I have found it to be all too common for trans men and trans masculine people to measure their masculinity against the patriarchal standards held aloft by society. They feel like in order to be considered men, they have to behave like patriarchs. Many realize eventually that these standards which they hold themselves to only hold them back from knowing themselves and others, but just as many will go their whole lives trying to be the best patriarchs they can be, embracing all the pain they are told they must endure, and inflicting pain on others, as they have been taught is their right as men.

It is because of this, that I believe that so many trans men struggle with their desire to be men, because they feel like they have to go from oppressed to oppressor to be considered a man by society. When we come out and/or start testosterone we are often spoken to and treated like traitors, cast out of our communities, and our loved ones often expect us to become violent and oppressive (because society has taught us that that is the nature of men) and they start to retreat from us, and we're expected to take all of this hurt and loneliness and anguish at being abandoned 'like men,' that is to say, repress our feelings. When we act in ways that defy the patriarchal ideals of manhood, we are told we are 'not real men,' our perceived 'femininity' is used against us as proof that we aren't the men we envision ourselves to be. (And when we do conform to the patriarchal standard of violence, oppression, and subjugation we are used as examples by those who seek to fearmonger about "confused women" and "the dangers of testosterone".) Yet we're expected to conform to patriarchal standards, or be stripped of our title of 'man.' These arguments are made by both the right and the left, by the straights and the gays, by feminists, and by conservatives. There is no safe haven where we are allowed to call ourselves 'men' without conforming to others ideas of what that should look like, even those who would call themselves our allies expect us to uphold an ideal that harms all it touches.

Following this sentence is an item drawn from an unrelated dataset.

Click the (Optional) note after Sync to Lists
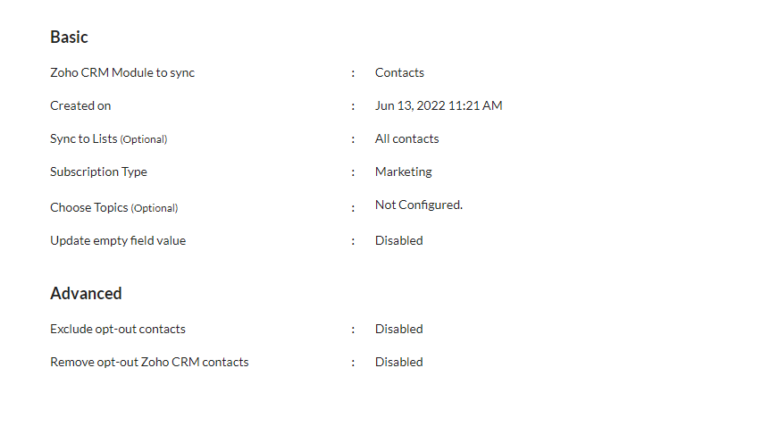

I think this may be why the idea of "transandrophobia" or "transmisandry" are appealing to trans men, because we do not accurately perceive the axes on which we are being oppressed. I think so many of us see and understand that we are oppressed for being trans and for being born female, and when we experience this form of oppression of our selves, we understand it as an oppression of our manhood, rather than an oppression of our self expression and refusal to capitulate to the patriarchal standards we know to be harmful.

Patriarchy seeks to oppress and suppress any opposition it has, it has convinced everyone exposed to it from birth that it is the natural law, and that any opposition to this natural law must be suppressed. It has made a police out of everyone who lives under it, we all do the work of reinforcing it, and suppressing all opposition to it. Trans men who seek to oppose the patriarchal ideal are oppressed and suppressed, not on the axis of manhood, but on the axis of our opposition to it.

I think an understanding of this is crucial if we are to continue our defiance of patriarchal masculinity. We must understand that the oppression we face for daring to defy the standards set by our societies is not an oppression of our manhood. That our manhood is our defiance, our decision to live with love and compassion, our love for and our protection of our communities and loved ones. We choose to live as men, and only we get to define what that looks like for us. Trans men, and all men, can choose to defy the oppressive force of patriarchy, but unless we do so knowingly, and in community, we are likely to fall back into the maw of patriarchal expectations.